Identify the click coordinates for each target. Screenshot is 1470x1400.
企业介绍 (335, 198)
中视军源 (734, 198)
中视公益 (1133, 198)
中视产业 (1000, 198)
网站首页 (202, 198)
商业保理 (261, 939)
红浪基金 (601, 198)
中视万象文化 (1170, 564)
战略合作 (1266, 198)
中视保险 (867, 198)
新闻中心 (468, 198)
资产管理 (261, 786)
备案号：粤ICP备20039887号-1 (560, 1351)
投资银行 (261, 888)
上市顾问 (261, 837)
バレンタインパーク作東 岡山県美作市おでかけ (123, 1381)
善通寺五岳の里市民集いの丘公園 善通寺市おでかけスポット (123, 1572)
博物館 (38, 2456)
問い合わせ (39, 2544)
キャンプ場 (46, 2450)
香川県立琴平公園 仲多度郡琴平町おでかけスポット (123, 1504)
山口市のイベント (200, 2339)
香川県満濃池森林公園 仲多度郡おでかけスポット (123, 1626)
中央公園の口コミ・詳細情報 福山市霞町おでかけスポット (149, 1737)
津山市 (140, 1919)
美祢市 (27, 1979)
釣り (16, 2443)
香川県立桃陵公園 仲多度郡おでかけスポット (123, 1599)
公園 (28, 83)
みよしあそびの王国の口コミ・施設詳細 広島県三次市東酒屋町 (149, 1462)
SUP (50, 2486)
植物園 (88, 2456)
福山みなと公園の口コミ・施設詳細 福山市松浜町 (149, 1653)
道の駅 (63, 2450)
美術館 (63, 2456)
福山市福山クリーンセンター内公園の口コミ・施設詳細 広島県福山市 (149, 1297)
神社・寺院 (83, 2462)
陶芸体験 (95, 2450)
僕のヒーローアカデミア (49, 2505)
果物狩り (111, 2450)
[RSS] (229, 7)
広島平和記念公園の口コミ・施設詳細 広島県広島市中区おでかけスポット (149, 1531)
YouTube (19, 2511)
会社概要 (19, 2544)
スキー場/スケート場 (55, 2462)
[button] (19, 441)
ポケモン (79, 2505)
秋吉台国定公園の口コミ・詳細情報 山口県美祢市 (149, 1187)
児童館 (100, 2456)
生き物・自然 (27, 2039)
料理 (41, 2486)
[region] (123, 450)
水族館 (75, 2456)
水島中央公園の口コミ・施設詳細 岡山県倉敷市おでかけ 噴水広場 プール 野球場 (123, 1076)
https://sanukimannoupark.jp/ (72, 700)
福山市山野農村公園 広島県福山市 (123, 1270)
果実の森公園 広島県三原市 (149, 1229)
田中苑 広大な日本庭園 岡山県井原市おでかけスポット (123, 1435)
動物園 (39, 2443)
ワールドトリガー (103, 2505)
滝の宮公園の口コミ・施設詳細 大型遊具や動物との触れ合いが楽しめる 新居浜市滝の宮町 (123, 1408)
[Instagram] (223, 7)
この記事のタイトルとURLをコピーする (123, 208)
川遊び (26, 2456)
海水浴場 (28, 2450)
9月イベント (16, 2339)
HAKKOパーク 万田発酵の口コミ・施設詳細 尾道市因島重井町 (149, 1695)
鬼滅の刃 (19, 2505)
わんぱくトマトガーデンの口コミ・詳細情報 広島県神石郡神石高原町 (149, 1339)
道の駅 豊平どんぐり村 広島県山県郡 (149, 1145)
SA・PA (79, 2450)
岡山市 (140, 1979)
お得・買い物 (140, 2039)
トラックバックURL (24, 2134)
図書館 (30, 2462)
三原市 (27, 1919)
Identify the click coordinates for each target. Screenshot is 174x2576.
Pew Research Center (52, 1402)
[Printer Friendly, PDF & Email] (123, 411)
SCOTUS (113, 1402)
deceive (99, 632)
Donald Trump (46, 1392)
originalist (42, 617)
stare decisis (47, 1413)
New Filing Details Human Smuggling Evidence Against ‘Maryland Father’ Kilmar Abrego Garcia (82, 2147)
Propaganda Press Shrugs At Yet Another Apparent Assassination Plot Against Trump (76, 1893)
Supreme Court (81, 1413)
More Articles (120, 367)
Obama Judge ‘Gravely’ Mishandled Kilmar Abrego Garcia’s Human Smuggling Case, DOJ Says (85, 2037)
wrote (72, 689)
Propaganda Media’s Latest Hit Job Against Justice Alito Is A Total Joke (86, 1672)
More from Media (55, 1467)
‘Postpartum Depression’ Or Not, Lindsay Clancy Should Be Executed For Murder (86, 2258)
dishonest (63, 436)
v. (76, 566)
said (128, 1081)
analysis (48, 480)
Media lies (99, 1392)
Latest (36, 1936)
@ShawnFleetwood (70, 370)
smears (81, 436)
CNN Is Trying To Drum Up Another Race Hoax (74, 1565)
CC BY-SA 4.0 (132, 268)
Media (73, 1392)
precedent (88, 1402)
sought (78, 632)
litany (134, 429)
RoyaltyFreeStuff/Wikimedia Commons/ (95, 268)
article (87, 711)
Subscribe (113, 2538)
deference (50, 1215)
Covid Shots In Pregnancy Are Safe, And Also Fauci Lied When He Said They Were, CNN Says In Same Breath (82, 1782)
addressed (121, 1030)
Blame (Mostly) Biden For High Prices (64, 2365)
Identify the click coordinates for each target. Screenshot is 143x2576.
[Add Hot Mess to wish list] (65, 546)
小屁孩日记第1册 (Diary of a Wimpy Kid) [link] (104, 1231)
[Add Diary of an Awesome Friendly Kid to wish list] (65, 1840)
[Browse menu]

○ ○ ○ ○ ○ ○ ○

What needs to be done:
Within the data, how many lines hold the string "wish"? Answer with the number and nothing more.

Output:
2